I have a shared Google Calendar with my partner and our kids. It is the closest thing we have to a working marriage document.
For a long time it didn't work. Not because we weren't using it. We were both adding things. We were both checking it. The problem was that everything looked the same. A dentist appointment, a baseball tournament, a custody handoff, a school early-out, my work travel, his oil change, a birthday party. All sitting on the calendar in the same default blue, stacked on top of each other like a CVS receipt.
You can't run a household off a calendar you can't read in two seconds. And two seconds is exactly how long you have, because you are usually checking it while someone is asking you a question and someone else is yelling about a shoe.
So I built a color code. Not a Pinterest one. A working one. Here's what changed.
One color per kid. Not per category.
The first instinct is to color-code by type of event. School is one color. Sports is another. Medical is another. This sounds organized and it is a disaster. Because what you actually need to know, fast, is who is this about and where do they need to be. Not what category does this fall under.
So each kid gets a color. My oldest gets one. My middle gets one. My youngest gets one. When I open the calendar I can see at a glance whose day is heaviest, who has the most after-school stuff, who I'm picking up first.
Custody and "boys are home" gets its own color.
In a blended family this is the most important block on the calendar and it cannot be the same color as anything else. We use a warm orange. When I see orange, I know the kids are with us. The orange tells me whether I'm cooking dinner for three or six. It tells me whether I can take a Tuesday work call at 5pm or absolutely cannot.
Birthdays get their own color so they don't get lost.
Birthdays used to sit on the calendar looking exactly like a hair appointment, which is how birthdays get forgotten. Now they're purple. I see purple, I know it's somebody's day. Card. Cake. Text. Done.
Travel for me, personally, gets its own color.
This was the one I resisted because it felt indulgent to mark my own stuff in a different color. It is not indulgent. It is the difference between my partner seeing the calendar and going oh she's gone Thursday versus me having to remind him three times. My time on the road is a fact, and a fact should be visible.

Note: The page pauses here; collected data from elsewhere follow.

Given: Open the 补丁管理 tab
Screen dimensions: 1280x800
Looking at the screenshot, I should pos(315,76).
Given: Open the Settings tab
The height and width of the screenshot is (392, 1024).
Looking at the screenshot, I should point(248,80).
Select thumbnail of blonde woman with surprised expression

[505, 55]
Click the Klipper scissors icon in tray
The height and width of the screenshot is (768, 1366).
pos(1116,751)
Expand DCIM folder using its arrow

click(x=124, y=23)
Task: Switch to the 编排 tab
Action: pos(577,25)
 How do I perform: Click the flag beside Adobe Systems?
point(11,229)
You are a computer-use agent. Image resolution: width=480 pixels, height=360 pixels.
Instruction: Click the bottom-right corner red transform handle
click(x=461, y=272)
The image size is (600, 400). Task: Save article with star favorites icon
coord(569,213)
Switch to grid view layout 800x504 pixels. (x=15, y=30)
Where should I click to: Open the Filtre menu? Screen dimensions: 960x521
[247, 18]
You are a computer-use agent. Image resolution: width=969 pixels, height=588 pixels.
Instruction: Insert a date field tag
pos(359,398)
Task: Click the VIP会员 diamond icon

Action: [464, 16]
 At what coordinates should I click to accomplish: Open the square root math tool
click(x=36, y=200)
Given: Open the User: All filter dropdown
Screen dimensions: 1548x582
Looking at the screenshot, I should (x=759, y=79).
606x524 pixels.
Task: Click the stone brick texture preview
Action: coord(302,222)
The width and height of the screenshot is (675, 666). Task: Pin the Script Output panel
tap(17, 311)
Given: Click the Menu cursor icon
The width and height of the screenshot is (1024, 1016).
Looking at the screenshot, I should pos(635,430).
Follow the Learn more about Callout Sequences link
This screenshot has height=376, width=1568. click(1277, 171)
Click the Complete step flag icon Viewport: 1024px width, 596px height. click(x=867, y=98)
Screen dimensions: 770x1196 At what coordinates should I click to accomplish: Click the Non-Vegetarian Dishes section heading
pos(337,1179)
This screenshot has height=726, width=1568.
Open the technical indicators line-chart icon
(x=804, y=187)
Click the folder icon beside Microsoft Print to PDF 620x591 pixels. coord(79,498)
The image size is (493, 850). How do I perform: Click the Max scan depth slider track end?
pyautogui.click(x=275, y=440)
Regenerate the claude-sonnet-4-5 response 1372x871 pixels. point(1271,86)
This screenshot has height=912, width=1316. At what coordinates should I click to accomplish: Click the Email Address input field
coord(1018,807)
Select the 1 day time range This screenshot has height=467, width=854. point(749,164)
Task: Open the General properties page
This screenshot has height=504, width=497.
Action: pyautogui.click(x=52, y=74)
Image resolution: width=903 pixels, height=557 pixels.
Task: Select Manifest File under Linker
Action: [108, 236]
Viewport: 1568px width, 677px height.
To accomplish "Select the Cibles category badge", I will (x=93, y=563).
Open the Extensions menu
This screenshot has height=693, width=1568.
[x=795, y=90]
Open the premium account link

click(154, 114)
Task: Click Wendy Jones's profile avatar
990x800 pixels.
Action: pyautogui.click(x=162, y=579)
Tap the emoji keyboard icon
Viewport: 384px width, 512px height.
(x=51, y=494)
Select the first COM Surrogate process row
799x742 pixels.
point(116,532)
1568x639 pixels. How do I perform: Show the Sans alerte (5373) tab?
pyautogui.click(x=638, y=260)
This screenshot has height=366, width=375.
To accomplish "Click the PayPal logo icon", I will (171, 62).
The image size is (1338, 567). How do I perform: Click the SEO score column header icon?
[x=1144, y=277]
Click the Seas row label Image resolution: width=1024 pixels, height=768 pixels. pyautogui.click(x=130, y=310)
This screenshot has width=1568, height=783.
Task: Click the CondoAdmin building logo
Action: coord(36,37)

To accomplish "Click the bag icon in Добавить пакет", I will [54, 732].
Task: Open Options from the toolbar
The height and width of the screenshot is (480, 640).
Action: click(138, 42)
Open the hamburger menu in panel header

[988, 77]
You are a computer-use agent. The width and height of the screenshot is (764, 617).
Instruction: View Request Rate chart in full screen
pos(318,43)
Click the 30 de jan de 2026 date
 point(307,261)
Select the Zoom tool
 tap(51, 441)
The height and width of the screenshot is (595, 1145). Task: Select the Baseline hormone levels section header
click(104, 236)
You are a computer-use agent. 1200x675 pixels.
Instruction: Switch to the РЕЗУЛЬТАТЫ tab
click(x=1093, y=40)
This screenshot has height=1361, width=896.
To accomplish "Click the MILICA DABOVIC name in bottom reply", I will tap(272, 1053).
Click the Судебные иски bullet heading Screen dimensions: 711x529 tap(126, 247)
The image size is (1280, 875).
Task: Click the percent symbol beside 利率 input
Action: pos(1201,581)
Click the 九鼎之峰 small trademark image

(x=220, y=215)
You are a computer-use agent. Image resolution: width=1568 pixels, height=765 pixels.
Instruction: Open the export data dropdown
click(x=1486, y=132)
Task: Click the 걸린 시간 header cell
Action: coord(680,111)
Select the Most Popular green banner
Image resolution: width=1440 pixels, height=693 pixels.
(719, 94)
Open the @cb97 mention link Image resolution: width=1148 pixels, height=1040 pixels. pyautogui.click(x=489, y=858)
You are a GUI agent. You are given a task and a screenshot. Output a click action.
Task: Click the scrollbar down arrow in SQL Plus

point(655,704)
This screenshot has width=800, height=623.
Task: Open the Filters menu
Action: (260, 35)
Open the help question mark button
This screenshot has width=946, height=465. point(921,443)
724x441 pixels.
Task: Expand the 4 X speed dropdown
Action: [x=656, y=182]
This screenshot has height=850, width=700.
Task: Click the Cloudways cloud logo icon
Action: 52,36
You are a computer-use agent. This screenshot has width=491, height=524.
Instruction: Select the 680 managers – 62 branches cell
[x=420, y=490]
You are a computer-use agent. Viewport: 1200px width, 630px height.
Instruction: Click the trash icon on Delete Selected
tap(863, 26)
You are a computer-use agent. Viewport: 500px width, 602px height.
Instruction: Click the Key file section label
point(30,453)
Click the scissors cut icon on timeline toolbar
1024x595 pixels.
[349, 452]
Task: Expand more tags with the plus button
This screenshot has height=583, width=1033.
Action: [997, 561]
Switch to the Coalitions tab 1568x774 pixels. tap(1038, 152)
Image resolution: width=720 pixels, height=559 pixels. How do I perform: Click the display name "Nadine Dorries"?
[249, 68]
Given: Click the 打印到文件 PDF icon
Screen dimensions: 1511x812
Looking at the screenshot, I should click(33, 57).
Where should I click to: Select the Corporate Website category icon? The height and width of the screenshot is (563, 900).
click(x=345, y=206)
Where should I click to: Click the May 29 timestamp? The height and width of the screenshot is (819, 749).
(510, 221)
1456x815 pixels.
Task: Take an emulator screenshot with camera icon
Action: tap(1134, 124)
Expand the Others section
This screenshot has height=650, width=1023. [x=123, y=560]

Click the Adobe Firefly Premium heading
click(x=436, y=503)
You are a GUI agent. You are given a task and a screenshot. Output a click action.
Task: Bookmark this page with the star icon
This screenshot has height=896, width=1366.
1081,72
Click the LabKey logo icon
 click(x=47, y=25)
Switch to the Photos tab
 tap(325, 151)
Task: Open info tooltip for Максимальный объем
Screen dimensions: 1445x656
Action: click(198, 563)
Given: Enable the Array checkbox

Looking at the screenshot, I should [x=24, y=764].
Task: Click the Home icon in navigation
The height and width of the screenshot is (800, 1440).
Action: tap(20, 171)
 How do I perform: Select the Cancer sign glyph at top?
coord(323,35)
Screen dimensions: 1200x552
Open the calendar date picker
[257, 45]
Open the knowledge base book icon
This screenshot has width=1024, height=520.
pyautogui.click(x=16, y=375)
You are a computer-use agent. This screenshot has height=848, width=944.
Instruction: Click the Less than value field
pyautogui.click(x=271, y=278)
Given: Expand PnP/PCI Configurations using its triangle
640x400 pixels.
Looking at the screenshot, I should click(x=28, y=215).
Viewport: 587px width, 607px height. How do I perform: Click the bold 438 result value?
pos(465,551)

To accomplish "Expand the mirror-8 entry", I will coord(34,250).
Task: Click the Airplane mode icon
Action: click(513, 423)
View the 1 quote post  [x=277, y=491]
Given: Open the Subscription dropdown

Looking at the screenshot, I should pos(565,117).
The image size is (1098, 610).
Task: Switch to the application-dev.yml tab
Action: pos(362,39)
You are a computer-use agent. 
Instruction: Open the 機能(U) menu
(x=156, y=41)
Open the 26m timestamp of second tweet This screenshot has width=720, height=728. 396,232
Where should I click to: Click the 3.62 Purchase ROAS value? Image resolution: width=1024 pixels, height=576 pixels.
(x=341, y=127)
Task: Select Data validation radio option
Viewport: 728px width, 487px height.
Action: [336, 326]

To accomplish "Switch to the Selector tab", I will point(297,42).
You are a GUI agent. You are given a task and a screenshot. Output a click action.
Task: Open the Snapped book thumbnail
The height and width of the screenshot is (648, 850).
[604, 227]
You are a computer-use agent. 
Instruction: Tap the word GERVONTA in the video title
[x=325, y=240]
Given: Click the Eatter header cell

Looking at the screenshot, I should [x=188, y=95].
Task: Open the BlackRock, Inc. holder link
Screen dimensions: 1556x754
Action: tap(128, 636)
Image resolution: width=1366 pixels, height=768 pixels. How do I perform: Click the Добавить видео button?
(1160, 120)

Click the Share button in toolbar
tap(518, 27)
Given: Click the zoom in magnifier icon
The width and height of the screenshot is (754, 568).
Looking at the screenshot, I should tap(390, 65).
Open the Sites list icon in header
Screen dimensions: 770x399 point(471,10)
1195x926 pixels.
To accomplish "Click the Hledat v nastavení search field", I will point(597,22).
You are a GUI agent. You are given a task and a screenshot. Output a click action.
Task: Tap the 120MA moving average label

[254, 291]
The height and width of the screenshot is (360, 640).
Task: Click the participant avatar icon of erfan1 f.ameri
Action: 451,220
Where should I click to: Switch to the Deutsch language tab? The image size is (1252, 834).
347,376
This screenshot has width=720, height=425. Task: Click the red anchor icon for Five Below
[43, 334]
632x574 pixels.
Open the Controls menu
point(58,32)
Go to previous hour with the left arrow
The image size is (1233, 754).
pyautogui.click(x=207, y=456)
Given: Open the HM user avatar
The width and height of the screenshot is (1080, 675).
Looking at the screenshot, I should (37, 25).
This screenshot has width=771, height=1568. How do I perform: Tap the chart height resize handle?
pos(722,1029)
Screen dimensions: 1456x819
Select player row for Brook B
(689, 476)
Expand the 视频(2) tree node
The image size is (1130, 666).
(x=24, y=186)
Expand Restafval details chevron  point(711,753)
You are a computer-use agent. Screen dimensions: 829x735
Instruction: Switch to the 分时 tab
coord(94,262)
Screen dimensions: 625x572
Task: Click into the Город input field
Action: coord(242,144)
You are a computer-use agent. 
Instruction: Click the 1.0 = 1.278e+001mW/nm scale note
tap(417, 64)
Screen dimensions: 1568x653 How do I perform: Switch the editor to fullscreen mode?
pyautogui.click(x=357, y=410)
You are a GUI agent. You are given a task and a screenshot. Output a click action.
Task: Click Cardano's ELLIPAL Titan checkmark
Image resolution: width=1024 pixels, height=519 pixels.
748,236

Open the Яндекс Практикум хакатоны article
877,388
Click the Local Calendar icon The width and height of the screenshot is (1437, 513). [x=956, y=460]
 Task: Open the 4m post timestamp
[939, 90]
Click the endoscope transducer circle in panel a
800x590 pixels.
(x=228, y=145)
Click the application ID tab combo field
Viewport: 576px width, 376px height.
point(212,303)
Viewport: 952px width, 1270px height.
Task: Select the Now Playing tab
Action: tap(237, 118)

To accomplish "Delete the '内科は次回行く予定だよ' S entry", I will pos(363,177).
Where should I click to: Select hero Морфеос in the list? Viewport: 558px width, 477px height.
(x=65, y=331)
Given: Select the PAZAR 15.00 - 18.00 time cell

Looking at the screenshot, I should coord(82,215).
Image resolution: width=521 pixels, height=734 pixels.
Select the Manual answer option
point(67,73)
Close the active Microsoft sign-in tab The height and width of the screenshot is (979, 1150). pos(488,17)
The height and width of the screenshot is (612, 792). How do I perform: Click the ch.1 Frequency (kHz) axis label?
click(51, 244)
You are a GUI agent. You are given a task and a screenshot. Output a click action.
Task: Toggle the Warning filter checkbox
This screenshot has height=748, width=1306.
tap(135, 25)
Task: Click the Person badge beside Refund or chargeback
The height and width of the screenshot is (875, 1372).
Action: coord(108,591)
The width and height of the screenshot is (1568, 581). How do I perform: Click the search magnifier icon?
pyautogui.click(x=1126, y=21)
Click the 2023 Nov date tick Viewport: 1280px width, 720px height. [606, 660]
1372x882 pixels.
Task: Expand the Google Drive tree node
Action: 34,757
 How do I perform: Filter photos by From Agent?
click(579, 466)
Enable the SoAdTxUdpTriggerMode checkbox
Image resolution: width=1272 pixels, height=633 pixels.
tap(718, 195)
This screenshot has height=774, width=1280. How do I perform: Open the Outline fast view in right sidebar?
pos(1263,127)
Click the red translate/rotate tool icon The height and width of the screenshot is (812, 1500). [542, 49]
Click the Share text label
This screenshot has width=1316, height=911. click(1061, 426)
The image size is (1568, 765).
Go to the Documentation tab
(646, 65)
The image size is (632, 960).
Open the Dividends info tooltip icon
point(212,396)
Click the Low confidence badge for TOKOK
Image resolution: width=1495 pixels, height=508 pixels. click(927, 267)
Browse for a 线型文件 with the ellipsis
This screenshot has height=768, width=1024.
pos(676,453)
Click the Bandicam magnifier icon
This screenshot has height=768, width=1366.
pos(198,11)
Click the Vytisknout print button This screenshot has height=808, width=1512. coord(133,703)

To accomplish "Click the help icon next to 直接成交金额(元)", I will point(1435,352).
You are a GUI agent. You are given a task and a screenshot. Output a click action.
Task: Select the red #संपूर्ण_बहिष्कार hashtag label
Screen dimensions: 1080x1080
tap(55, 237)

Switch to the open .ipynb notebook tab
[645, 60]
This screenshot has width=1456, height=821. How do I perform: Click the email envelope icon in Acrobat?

The system in one sentence: colors are for people, not categories, with three exceptions for the things that change the shape of an entire day: custody, birthdays, and travel.
That's it. That's the system. It took me about an hour to go back and recolor six months of events and it has saved me at least that much time per week ever since.
If you want a template version of this, the Mom Command Center has the full color code framework with the exact assignments I use. But honestly, you can do this tonight with the calendar you already have. Pick the kids. Pick the colors. Recolor the next four weeks. See if your brain doesn't relax a little.